Es una de las escasas ocasiones en que todos parecemos igualmente salidos de un circo, o de una película basada en uno de las historias de Charles Dickens o en la linda Los paraguas de Cherburgo. De repente, los colorines se mezclan entre el cuello y los pies de cada uno de nosotros, y da igual si nos dirigimos al Teatro Nacional o a botar la basura, si acabamos de salir de la cama o si se acerca la noche: da lo mismo porque se trata de una democratización textil que no respeta ni horarios ni clase social.
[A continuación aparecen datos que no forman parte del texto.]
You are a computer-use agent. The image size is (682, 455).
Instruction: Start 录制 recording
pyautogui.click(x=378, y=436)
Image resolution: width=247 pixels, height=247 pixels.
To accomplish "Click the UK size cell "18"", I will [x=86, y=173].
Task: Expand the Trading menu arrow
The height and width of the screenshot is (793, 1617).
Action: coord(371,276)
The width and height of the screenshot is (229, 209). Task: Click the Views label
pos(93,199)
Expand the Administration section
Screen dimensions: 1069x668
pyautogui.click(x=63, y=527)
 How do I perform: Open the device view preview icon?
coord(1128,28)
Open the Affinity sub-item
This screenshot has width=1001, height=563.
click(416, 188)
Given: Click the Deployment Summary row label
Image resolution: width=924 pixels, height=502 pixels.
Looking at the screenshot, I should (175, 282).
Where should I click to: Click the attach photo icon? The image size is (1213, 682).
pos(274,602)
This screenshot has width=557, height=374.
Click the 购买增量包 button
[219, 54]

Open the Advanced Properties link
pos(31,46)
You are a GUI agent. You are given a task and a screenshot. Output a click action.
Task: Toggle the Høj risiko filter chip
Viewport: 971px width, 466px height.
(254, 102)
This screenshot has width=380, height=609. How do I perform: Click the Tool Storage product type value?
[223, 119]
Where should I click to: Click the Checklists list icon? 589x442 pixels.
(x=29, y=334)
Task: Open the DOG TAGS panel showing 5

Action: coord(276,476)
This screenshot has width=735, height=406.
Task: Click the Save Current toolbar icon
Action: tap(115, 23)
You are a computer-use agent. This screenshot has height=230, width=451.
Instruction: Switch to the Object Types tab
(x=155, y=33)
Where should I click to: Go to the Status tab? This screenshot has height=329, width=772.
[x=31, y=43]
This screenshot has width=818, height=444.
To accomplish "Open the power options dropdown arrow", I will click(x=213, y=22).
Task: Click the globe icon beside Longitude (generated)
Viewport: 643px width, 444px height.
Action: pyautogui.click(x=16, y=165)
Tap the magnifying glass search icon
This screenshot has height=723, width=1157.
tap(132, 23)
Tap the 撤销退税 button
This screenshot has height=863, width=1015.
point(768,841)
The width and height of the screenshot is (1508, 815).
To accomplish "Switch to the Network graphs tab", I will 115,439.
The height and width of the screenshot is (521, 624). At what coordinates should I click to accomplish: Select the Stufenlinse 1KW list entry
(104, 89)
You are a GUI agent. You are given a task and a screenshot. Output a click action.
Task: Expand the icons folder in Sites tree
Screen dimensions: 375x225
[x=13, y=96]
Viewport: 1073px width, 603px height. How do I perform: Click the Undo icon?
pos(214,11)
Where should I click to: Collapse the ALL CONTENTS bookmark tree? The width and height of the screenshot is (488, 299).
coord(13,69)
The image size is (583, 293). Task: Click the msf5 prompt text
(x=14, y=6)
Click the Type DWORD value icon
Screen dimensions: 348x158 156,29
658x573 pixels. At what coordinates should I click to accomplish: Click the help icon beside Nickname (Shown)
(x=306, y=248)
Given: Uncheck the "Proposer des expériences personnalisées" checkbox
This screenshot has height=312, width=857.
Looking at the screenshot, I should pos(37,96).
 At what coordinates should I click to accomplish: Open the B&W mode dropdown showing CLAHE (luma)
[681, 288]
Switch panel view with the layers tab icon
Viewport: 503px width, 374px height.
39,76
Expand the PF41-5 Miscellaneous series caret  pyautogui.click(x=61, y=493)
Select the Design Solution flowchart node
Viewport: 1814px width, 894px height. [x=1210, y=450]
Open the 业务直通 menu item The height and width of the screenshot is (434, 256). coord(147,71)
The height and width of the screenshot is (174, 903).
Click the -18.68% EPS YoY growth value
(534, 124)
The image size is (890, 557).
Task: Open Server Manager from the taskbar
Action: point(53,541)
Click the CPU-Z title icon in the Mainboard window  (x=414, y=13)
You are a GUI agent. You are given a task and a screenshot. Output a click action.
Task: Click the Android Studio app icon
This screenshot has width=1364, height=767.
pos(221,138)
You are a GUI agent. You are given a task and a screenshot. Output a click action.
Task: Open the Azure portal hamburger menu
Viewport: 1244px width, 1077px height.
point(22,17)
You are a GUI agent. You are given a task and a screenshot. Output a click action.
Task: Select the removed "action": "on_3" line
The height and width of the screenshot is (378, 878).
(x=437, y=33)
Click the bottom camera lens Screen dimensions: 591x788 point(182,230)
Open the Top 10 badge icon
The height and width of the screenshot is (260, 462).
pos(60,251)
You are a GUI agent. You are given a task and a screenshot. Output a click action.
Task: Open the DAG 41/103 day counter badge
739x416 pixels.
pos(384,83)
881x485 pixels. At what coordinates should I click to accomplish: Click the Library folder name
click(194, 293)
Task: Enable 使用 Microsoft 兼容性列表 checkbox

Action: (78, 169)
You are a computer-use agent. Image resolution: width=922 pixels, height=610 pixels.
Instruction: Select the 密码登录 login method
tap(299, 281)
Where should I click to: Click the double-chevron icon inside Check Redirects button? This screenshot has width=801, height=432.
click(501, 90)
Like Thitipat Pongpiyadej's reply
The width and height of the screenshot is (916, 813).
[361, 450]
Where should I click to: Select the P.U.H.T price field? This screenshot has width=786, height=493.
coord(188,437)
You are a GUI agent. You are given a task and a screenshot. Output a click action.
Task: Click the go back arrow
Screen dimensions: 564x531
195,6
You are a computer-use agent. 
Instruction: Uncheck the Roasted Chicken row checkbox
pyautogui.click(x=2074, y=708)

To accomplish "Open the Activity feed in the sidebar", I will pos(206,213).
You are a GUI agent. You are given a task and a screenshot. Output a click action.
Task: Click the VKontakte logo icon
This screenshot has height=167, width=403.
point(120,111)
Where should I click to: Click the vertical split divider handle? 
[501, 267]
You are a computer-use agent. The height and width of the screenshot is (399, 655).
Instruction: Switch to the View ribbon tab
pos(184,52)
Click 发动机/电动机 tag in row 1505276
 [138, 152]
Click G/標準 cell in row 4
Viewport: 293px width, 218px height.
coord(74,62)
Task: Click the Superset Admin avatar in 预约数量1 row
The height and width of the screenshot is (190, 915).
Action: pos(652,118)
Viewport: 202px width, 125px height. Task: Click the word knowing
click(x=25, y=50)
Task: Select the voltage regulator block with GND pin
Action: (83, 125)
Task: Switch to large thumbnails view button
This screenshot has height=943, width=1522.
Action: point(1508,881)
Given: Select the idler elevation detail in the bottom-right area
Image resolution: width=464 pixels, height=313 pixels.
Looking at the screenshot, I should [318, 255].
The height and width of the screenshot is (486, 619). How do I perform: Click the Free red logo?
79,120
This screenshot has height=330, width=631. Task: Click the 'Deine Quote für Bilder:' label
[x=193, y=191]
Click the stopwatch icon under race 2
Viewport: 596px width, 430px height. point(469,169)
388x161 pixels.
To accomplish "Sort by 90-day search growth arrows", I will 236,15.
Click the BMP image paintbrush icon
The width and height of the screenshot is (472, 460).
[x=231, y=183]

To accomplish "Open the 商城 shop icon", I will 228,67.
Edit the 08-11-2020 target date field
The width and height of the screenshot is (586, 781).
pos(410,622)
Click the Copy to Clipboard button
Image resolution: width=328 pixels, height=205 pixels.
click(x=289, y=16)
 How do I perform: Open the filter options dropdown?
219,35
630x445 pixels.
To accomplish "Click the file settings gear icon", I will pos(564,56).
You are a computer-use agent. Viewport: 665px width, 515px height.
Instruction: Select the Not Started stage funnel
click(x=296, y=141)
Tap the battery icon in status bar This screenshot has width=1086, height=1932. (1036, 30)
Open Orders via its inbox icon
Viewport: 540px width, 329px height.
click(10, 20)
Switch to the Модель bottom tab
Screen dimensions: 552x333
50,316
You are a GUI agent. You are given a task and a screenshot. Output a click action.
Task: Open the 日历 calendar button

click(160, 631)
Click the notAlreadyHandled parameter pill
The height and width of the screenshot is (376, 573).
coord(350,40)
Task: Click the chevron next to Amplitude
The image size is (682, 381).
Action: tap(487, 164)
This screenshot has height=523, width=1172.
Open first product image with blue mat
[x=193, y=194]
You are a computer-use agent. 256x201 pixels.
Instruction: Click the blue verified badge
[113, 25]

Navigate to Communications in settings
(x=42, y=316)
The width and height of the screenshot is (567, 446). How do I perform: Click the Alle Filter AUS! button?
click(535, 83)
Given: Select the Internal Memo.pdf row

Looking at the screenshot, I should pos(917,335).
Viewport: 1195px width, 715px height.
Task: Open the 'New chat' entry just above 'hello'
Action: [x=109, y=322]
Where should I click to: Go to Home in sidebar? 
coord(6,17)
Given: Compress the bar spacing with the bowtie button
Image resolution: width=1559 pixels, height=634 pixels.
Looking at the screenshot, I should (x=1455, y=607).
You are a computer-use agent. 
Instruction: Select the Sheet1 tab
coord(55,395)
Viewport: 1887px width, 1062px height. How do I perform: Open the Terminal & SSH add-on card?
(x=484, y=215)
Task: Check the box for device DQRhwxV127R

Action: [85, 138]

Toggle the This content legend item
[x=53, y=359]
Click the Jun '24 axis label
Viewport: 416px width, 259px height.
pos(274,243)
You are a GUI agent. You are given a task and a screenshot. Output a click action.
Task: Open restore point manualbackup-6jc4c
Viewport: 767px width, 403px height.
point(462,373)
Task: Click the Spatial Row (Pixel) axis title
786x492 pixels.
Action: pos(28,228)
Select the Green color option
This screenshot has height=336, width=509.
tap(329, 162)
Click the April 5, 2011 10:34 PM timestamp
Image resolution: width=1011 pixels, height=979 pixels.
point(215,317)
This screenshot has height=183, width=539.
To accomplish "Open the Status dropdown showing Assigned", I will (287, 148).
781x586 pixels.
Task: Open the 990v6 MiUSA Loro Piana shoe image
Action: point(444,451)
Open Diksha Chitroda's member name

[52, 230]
Un olor a naftalina (en el mejor de los casos), a cosa cundida por ácaros inunda la ciudad, y a la par que vamos apurando el paso en aras de evitar la brisa gélida o la llovizna que se acerca, estornudamos a más no poder.
Tengo entendido que Cuba ocupa uno de los primeros lugares de prevalencia de asma bronquial en el mundo, pero dudo mucho que en algún otro sitio del planeta se desaten más las alergias respiratorias que durante nuestro breve pero contundente momento invernal. Decimos: “¡qué peste a guardado!”, y nos escurrimos la nariz sin poder evitarlo.
Las ropas que nos han ido regalando durante todo el año amigos desubicados de nuestro clima (bufandas, guantes, botines, gorros, chalecos, sobretodos, medias de lana, sayas y pantalones de paño) son sacadas del escaparate sin tiempo para darles lo que nuestras abuelas llamaban “un ojito de agua”, de forma que han tenido espacio suficiente para plagarse de bichos, olores, musgos, hongos y hasta quién sabe si también de algas como la espirulina.
La culpa no es de nosotros, famosos en la higiene personal, sino del poco respeto de nuestra naturaleza ambiental, que no transita suavemente de una estación a otra como en los cuentos infantiles alemanes, las películas francesas o los libros de la vieja Inglaterra.
Por más que intento captar señales del cambio, no veo ninguna. Podría citar el ejemplo de que ignoro cómo debe suceder: ¿qué va primero: el otoño o la primavera?, pero ya sería demasiado, y tampoco se trata de dar la impresión de que además de usar un gorro morado, una bufanda punzó con unas medias color mostaza en el medio de un vestido de paño verde jardín, mi mente sufre igual desorden cognitivo durante más o menos sesenta días al año.
Aquí no hay más que dos opciones: o te achicharras o te congelas. Para lo primero, ya se sabe el remedio: beber mucha agua, darse varias duchas al día, esconderse en los horarios de 2 a 5 de la tarde, y andar medio encuero siempre que algún policía no te vea. Para lo segundo advierto que no existe solución eficaz. Siempre sorprenderá la llegada de un bajón de temperatura, y constantemente armaremos el carnaval correspondiente.
No sabré nunca qué es la primavera, ni el otoño ni la nieve, ni por qué cuando el viento azota durante el frío cubano decimos: “¡está chiflando el mono!”. Después de todo, dura tan poco que para qué vamos a preocuparnos.